En revanche, j'ai retenu que c'était une diatribe sans concession contre le président en exercice Abdou Diouf et son parti, le PS, avec bien sûr une sanctification de Me Wade et de la formation libérale.

Le lendemain, à la même heure, face aux mêmes téléspectateurs, je découvre le même personnage, mais cette fois-ci dans le temps d'antenne du Parti socialiste au pouvoir. Et, ô surprise, il faisait l'exact contraire de ce qu'il s'était ingénié à faire, 24 heures auparavant. C'est-à-dire, élever Abdou Diouf au rang des saints et descendre en flammes Abdoulaye Wade et son parti. Cet épisode télévisuel fut un choc pour le jeune adolescent, élevé dans la pure tradition villageoise, dans une famille "daara". Comment quelqu'un qui se dit chef religieux peut-il, en l'espace de quelques heures, tourner casaques à cette vitesse supersonique et pire, transformer des vérités en légendes et vice versa ?
 
Plus qu'un caméléon pour ce transhumant avant l'heure, c'est cette girouette qui, dans un funeste élan, s'emploie à brûler le Sénégal, particulièrement après la publication des premiers volumes de l'Histoire générale du Sénégal, sous la direction du Pr. Iba Der Thiam. 
Du reste, ce multirécidiviste nanti de relations douteuses avec des dirigeants internationaux peu recommandables, slalome depuis bien des années dans le marigot politique sénégalais, entre affaires et affaires, par ses bravades et ses grossières provocations, ne parvient heureusement pas à assurer la fonction de pyromane en chef et maitre-chanteur qu'il tente souvent d'assumer au gré des humeurs que lui ont imposées les différentes infortunes qui ont jalonné son tumultueux parcours politico-économico-confessionnel. N'a-t-il pas déjà été incarcéré en 1981 pour collusion avec le colonel Kadhafi, ennemi public numéro 1 de l'époque? Il fut en effet accusé d'avoir débarqué à l'aéroport international de Yoff avec deux terroristes libyens pour des opérations de sédition contre le Sénégal.

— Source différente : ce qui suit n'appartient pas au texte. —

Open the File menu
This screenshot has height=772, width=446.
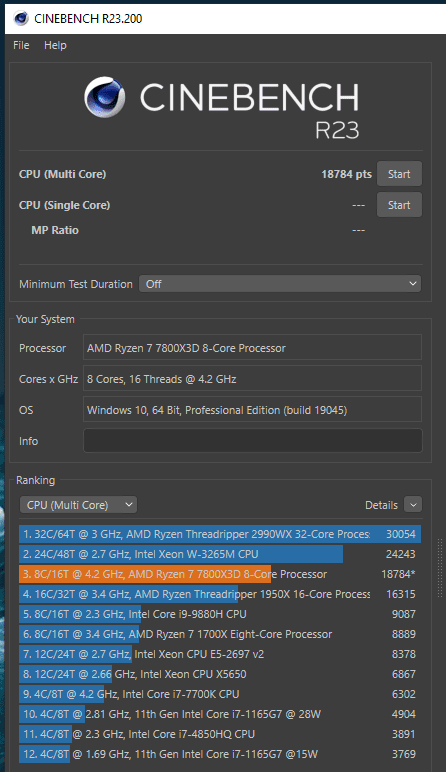21,45
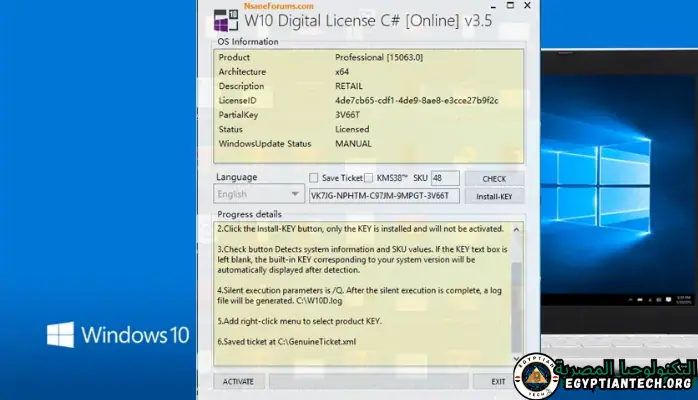Tick the KMS38 checkbox
Screen dimensions: 698x400
tap(368, 178)
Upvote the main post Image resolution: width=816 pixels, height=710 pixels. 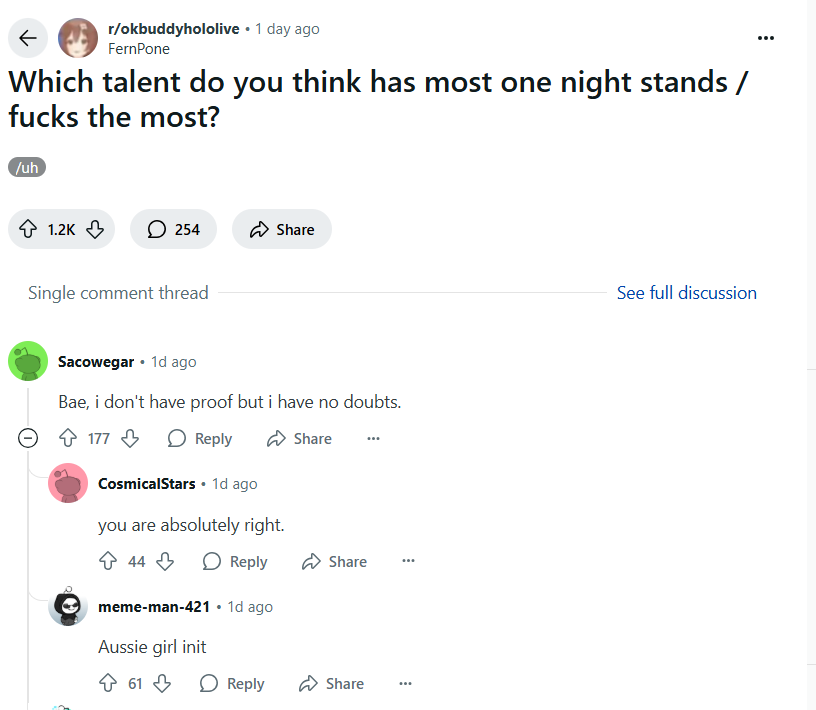(x=28, y=229)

Pas la peine de s'attarder sur le bilan insignifiant du ministre en charge de l'édification de la nouvelle capitale sous le régime du président Abdoulaye Wade, ni rappeler sa subite conversion à la «wadolatrie », non pas la religion du père, mais du fils Karim, « ministre du ciel et de la terre", préparé pour succéder au pater. L'on se rappelle encore de ses sorties ubuesques contre l'artiste-musicien Youssou Ndour. « C'est moi qui lui ai interdit de composer et interpréter un une chanson en l'honneur de Karim Wade parce que je ne veux pas qu'il meurt», plastronnait-il Quelle morbide et perfide prophétie pour les beaux yeux du » prince héritier » !

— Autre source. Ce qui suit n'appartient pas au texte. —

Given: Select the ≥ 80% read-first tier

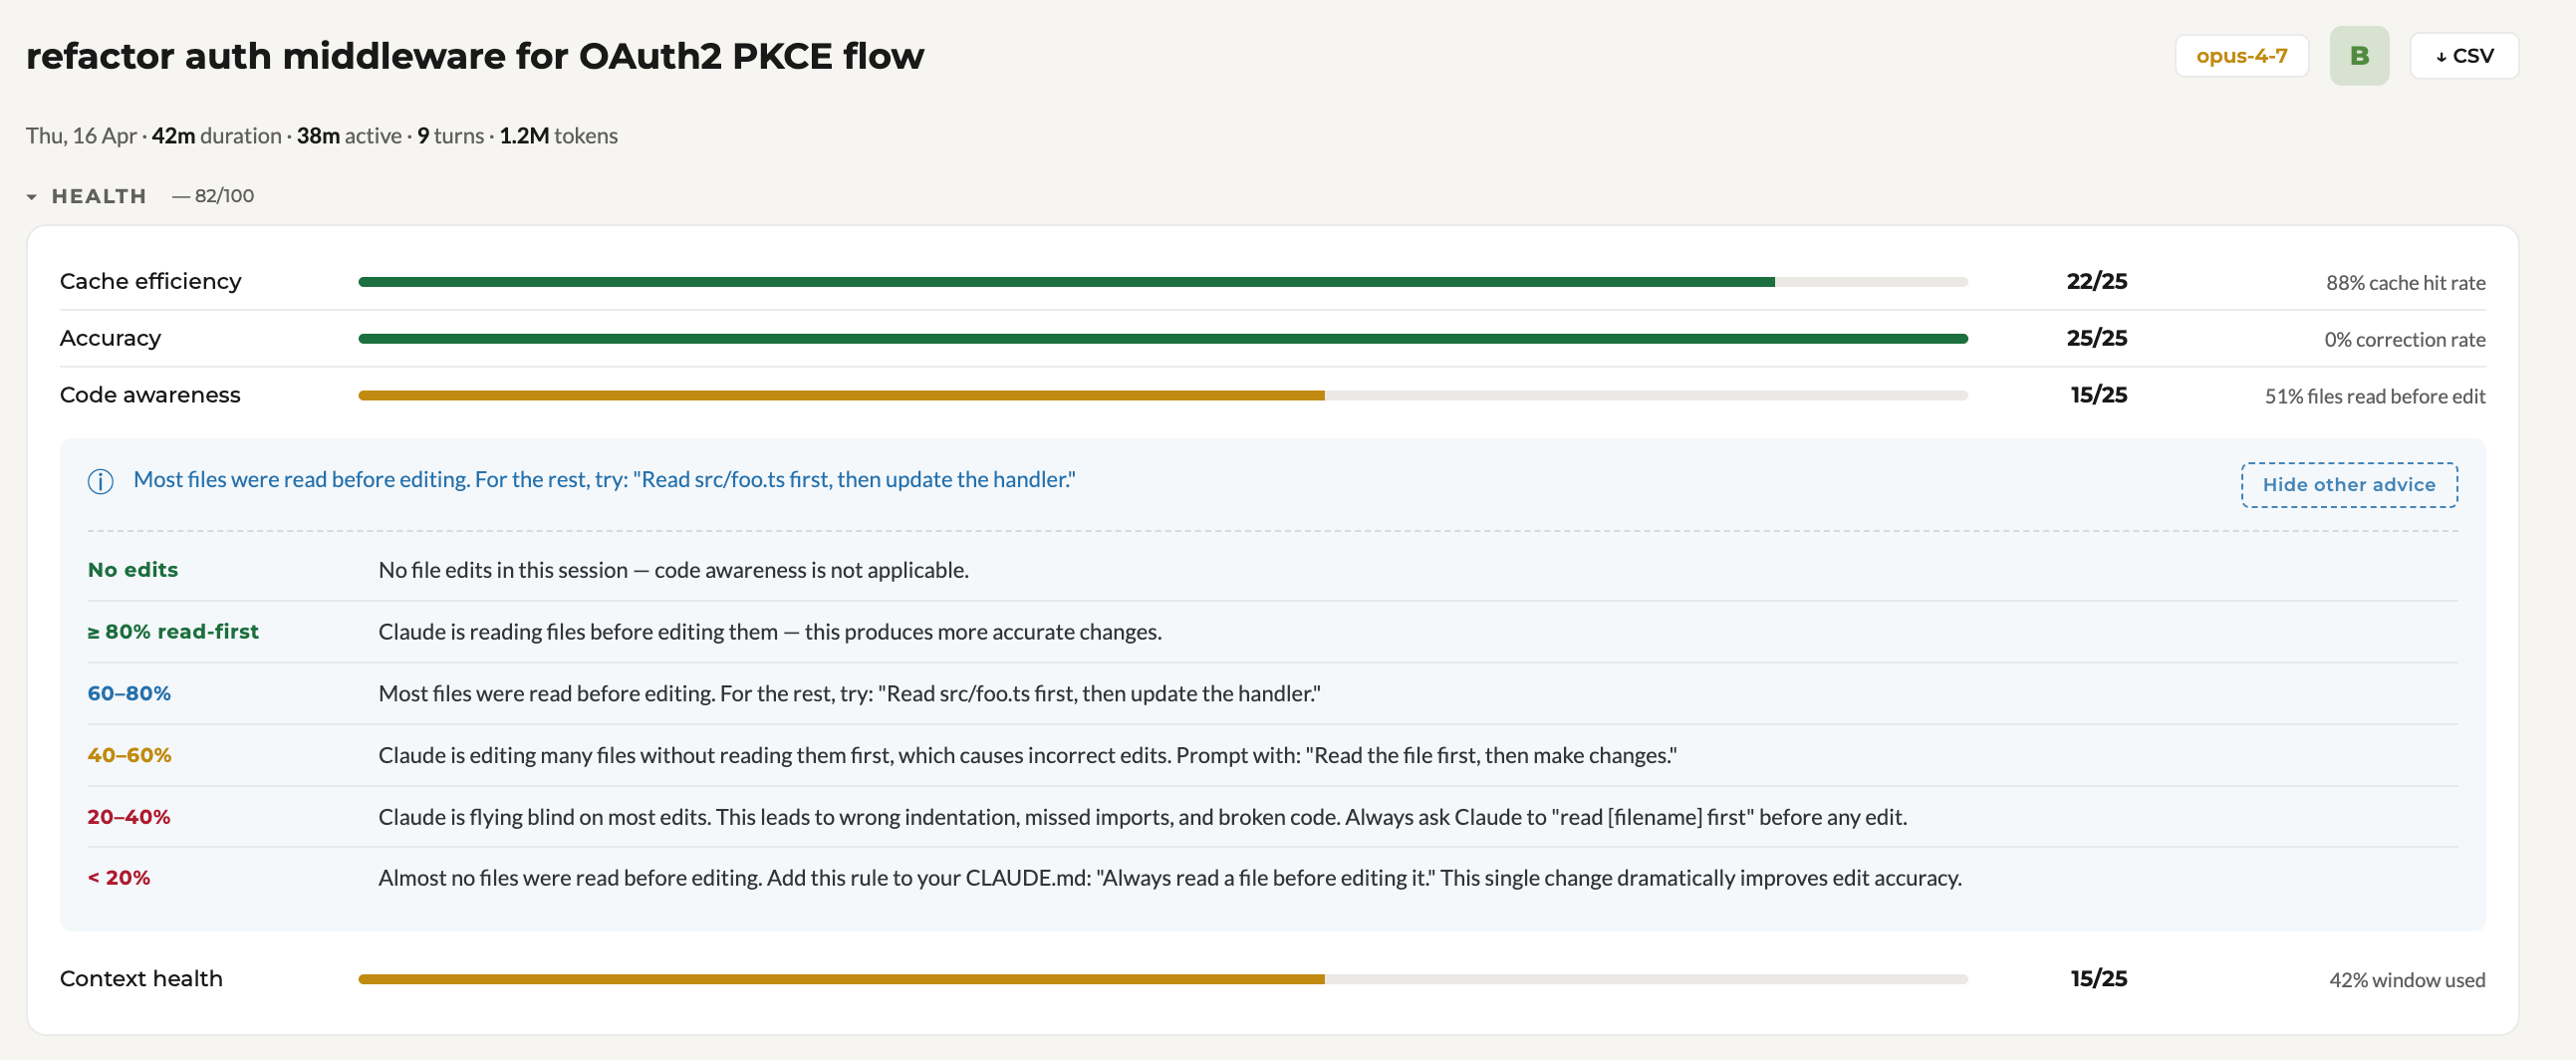Looking at the screenshot, I should [x=173, y=632].
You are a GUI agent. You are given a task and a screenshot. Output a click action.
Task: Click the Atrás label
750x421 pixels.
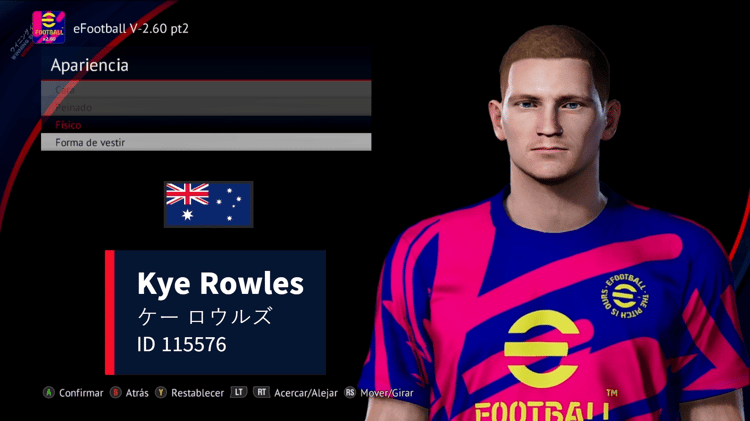click(x=137, y=393)
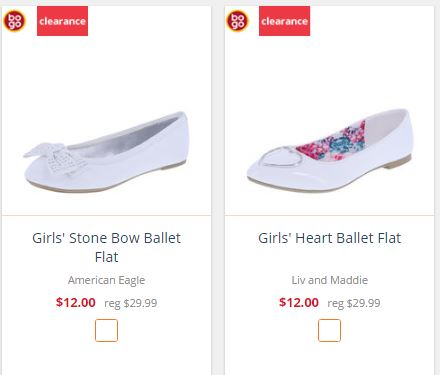This screenshot has width=440, height=375.
Task: Click the BOGO badge on the Stone Bow flat card
Action: 14,21
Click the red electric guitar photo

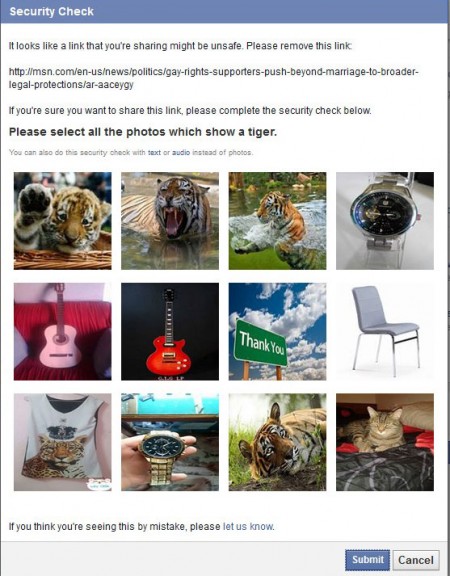pos(170,331)
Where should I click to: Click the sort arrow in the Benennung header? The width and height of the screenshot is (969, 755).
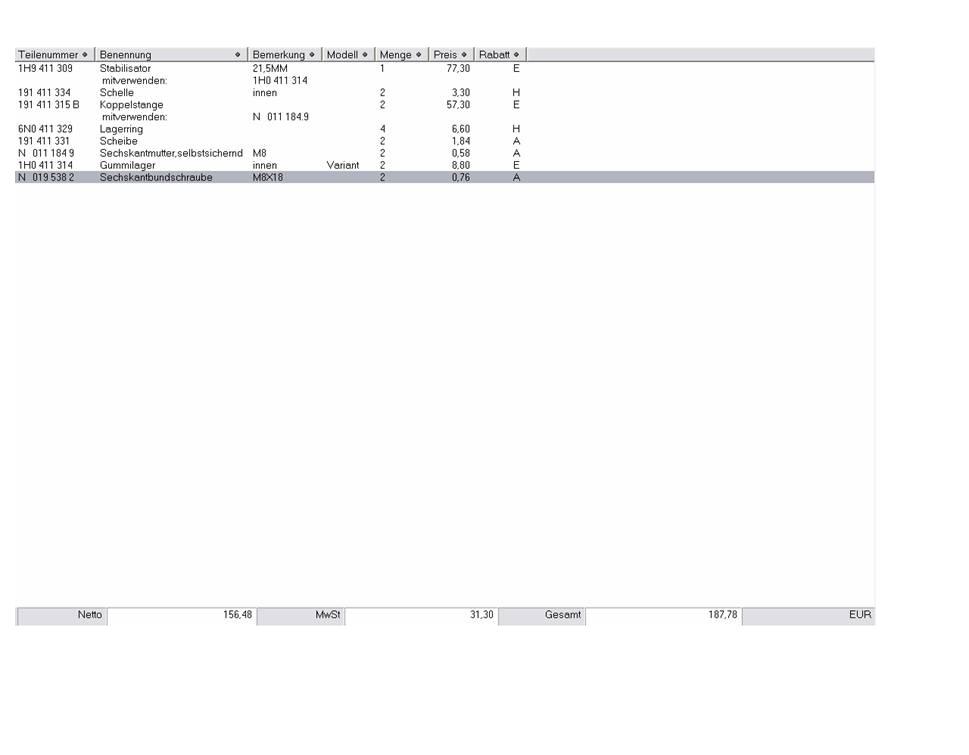[238, 55]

À bientôt 80 hivernages, le tonitruant Ahmed Niasse ne s'est pas encore assagi. Mais, à cet instant, la cinglante réponse de l'érudit Thierno Amadou Tidiane Ba de Médina Gounass, à propos de ses pernicieuses spéculations sur le califat de la Tidjanya, suffit à déconstruire le mythe AKN.

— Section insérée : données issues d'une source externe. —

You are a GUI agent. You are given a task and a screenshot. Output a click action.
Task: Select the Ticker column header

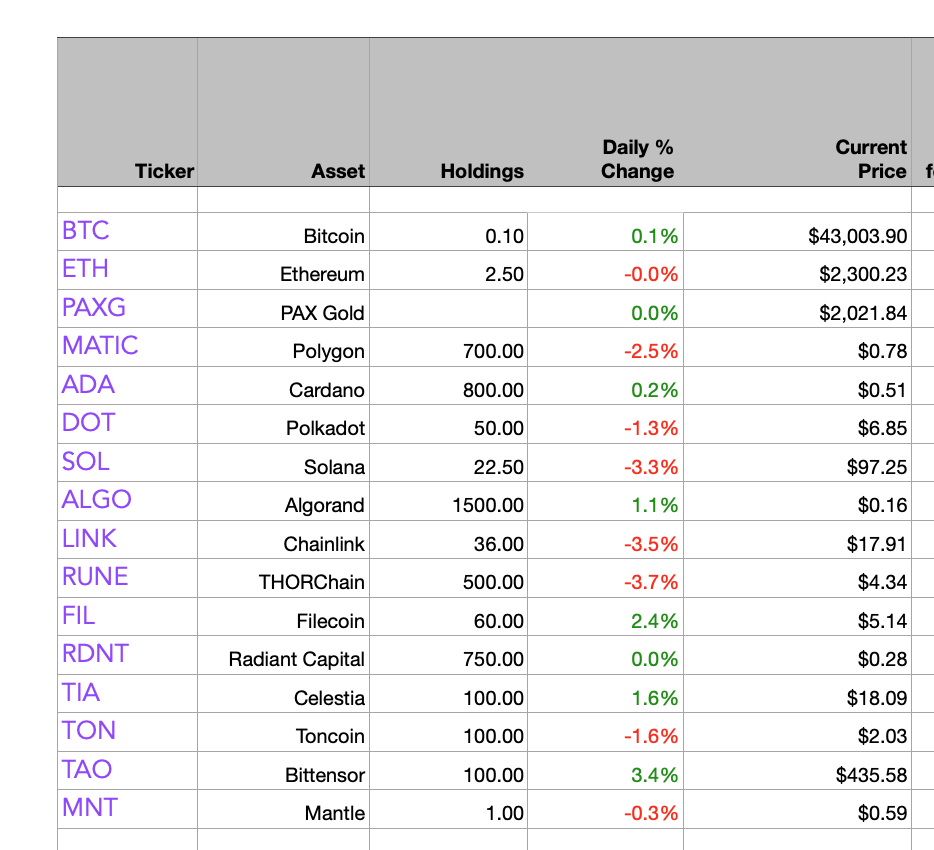[x=164, y=171]
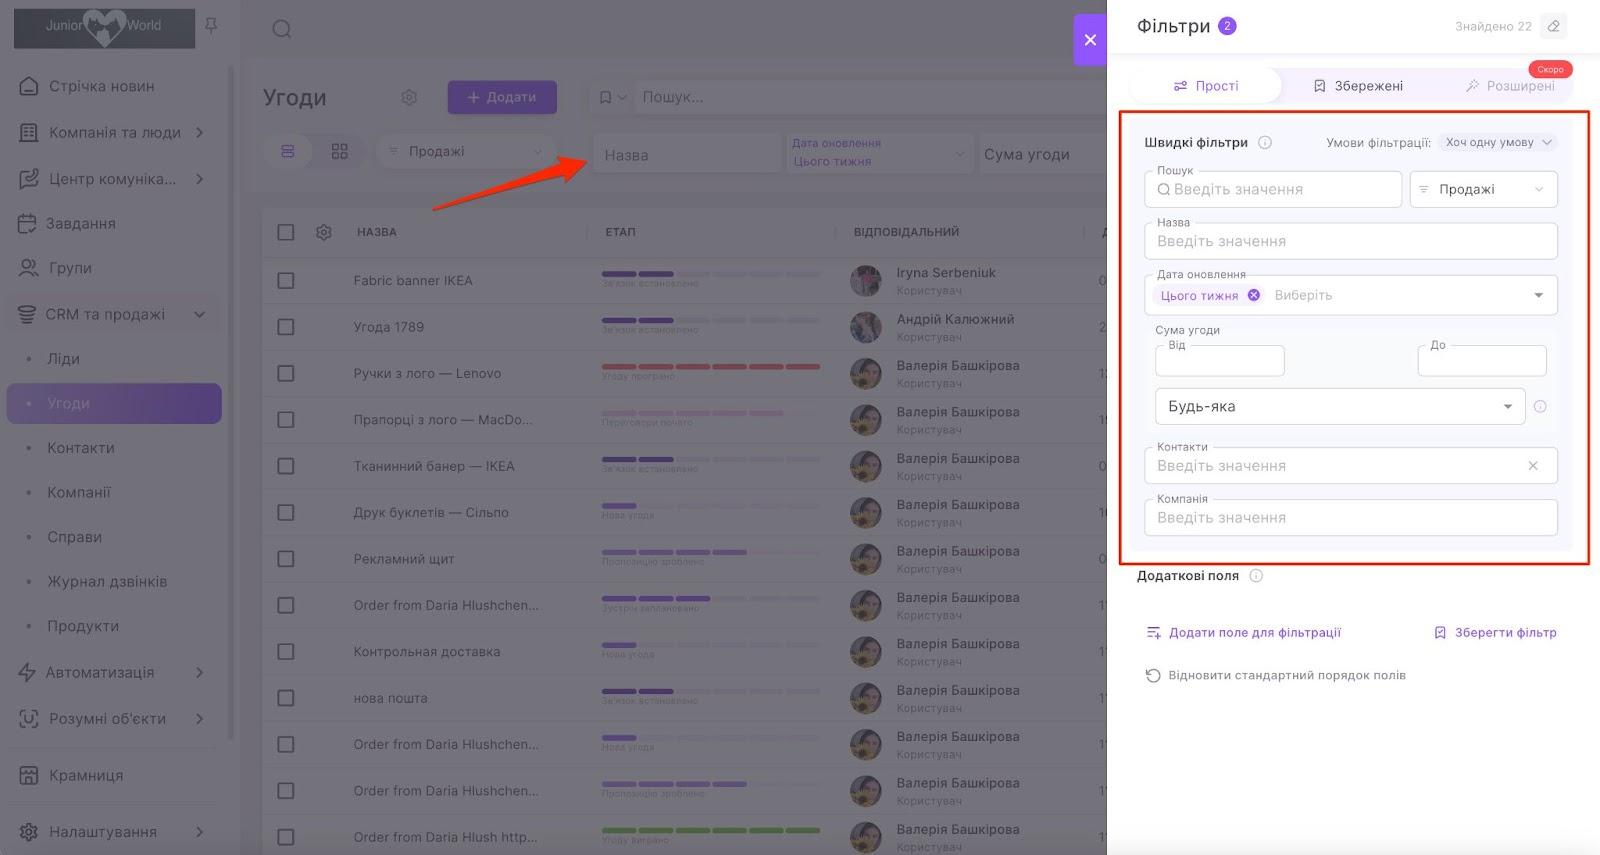Switch to the Збережені tab
The height and width of the screenshot is (855, 1600).
pos(1357,86)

Toutefois, il faudra que les pouvoirs publics réfléchissent sur le cas de cet individu à prendre en charge. L'appel à la raison que lui a  adressé publiquement le Chef de l'État, son "ami", semble dérisoire; le risque zéro n'existant pas. La prison pour ce fantasque "octogêneur"? Sûrement pas la meilleure idée. Cependant, on ne peut s'empêcher de penser à l'asile ou à la résidence surveillée. Une étincelle de trop dans le cocktail politico-confrérico-maraboutico-confessionnel du moment n'est pas à exclure.